I am fine tuning a model for sound event detection, taken from https://github.com/qiuqiangkong/audioset_tagging_cnn, on the Urbansed dataset. In this task, the model should predict a [batch, n_classes, time_steps] matrix, with a value of one indicating the presence of an event at a certain time step.
However, my network does not seem to train. Specifically, after about the first 10 epochs, my loss stops decreasing. If i check the predictions of the model, the output is composed entirely of 0.5s.
I have tried:
- Changing the amount of l2 regularization, even turning it off completely
- Changing the learning rate
- Doing a mock training with only 2 samples to see if the network could learn the simple problem. The result was the same matrix of 0.5.

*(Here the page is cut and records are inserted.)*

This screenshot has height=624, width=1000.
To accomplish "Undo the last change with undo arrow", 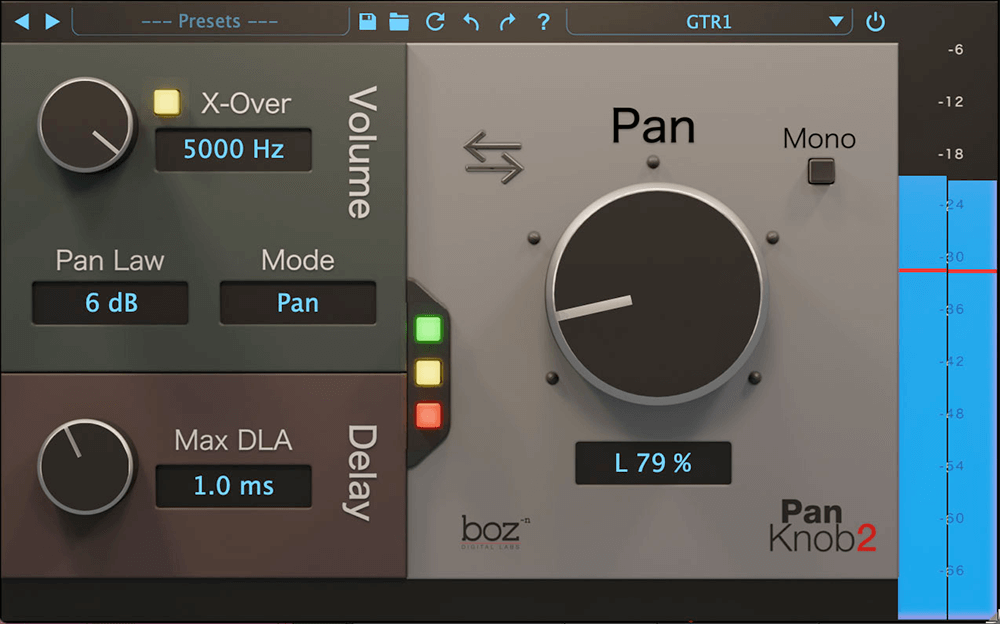I will [471, 21].
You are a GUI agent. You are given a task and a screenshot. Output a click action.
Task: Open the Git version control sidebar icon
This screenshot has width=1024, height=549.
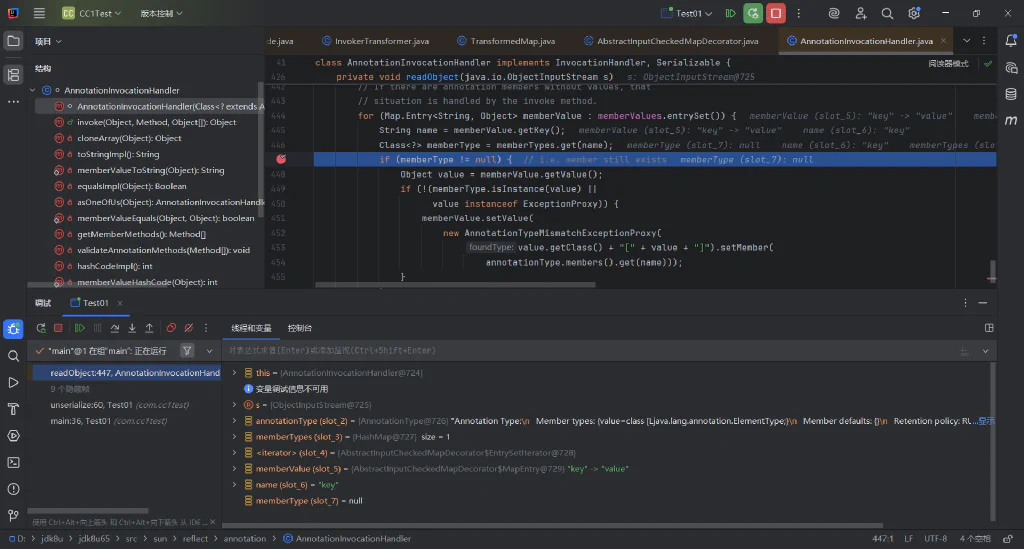pos(13,516)
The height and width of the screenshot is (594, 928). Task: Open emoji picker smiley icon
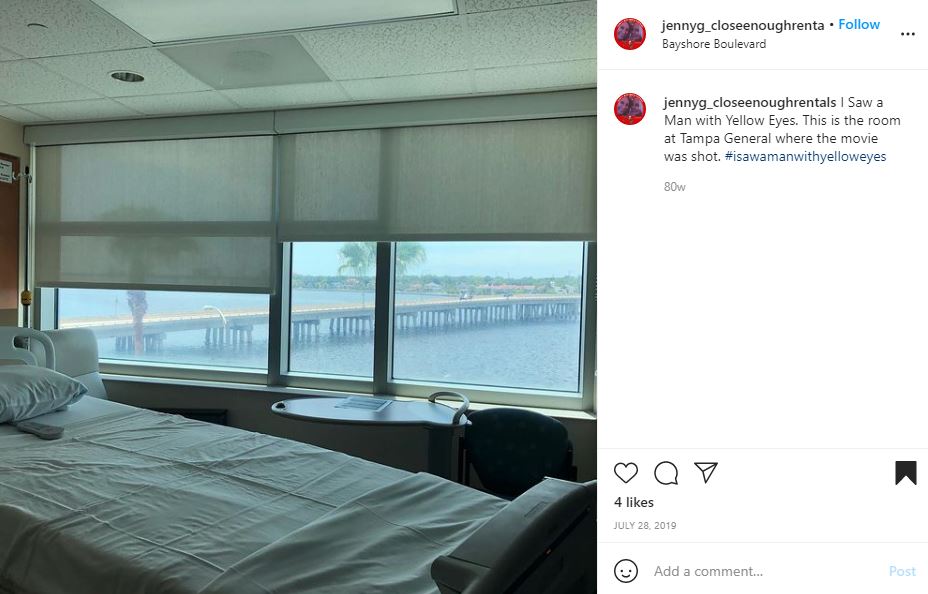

- Different optimizers (Adam and SGD so far)
- BCEWithLogitsLoss with reduction = mean and sum (using this loss as in theory multiple classes can be active at a time)
My loss and optimizer:
criterion = nn.BCEWithLogitsLoss(reduction='sum') optimizer = optim.SGD(model.parameters(), lr=0.001)
My training loop:
for i, data in enumerate(dataloader_train): inputs, labels = data inputs = inputs.type(torch.FloatTensor) optimizer.zero_grad() outputs = model(inputs).cpu() loss = 0 loss = criterion(outputs, labels) loss.backward() optimizer.step() running_loss += loss.item()
I can’t figure out what’s wrong. Any thoughts?